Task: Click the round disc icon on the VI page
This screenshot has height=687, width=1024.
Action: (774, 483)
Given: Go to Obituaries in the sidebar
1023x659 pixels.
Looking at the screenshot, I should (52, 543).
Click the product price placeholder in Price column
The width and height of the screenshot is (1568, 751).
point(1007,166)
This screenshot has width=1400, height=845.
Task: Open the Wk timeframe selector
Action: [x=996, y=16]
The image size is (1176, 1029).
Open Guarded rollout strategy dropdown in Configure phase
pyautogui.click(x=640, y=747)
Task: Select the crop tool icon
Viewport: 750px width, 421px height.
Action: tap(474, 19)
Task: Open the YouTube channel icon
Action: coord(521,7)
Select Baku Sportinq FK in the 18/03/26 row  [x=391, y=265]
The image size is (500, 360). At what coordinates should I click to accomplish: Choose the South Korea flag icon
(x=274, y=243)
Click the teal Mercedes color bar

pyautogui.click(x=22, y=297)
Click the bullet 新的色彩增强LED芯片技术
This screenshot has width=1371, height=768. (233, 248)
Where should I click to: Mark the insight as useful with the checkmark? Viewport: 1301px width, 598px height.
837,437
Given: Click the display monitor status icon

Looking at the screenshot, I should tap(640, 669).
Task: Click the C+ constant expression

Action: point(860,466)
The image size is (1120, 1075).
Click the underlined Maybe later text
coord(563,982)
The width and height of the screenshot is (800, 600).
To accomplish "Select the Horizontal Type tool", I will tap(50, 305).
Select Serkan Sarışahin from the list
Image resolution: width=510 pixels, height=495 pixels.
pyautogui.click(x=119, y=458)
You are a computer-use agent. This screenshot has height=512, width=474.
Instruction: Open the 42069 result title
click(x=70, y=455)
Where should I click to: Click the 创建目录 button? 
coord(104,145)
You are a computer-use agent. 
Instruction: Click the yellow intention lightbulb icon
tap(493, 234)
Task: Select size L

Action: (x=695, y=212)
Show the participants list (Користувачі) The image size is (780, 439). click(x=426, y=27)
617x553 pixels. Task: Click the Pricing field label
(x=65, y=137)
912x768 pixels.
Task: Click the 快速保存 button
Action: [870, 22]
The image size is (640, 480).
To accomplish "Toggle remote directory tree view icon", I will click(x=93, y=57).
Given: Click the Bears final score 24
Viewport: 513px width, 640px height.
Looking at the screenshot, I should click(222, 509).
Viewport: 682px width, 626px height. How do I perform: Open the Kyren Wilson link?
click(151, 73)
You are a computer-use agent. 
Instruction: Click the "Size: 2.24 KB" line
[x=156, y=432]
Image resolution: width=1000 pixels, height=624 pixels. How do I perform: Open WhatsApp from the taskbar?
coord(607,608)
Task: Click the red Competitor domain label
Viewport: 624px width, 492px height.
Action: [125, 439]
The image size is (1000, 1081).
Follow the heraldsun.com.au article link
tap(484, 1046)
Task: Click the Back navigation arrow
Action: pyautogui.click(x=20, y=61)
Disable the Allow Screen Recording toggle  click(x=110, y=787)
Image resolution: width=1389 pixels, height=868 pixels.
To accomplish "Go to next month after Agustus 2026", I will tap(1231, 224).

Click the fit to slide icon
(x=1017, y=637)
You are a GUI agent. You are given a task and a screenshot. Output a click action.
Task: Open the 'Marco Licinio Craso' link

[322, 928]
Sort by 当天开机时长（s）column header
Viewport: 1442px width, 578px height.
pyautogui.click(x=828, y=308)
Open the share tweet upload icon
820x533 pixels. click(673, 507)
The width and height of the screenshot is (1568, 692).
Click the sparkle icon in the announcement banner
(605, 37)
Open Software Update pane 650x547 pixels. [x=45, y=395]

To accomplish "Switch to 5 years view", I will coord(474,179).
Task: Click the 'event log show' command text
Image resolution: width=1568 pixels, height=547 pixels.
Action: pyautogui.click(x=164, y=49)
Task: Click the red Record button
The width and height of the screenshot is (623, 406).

+ + + + + + +

• **Directions for this task**
Search the listing for the string "tool". Copy each line where it turns up.

• **Response**
Task: Select the crop tool icon
To accomplish "Select the Horizontal Type tool", I will tap(50, 305).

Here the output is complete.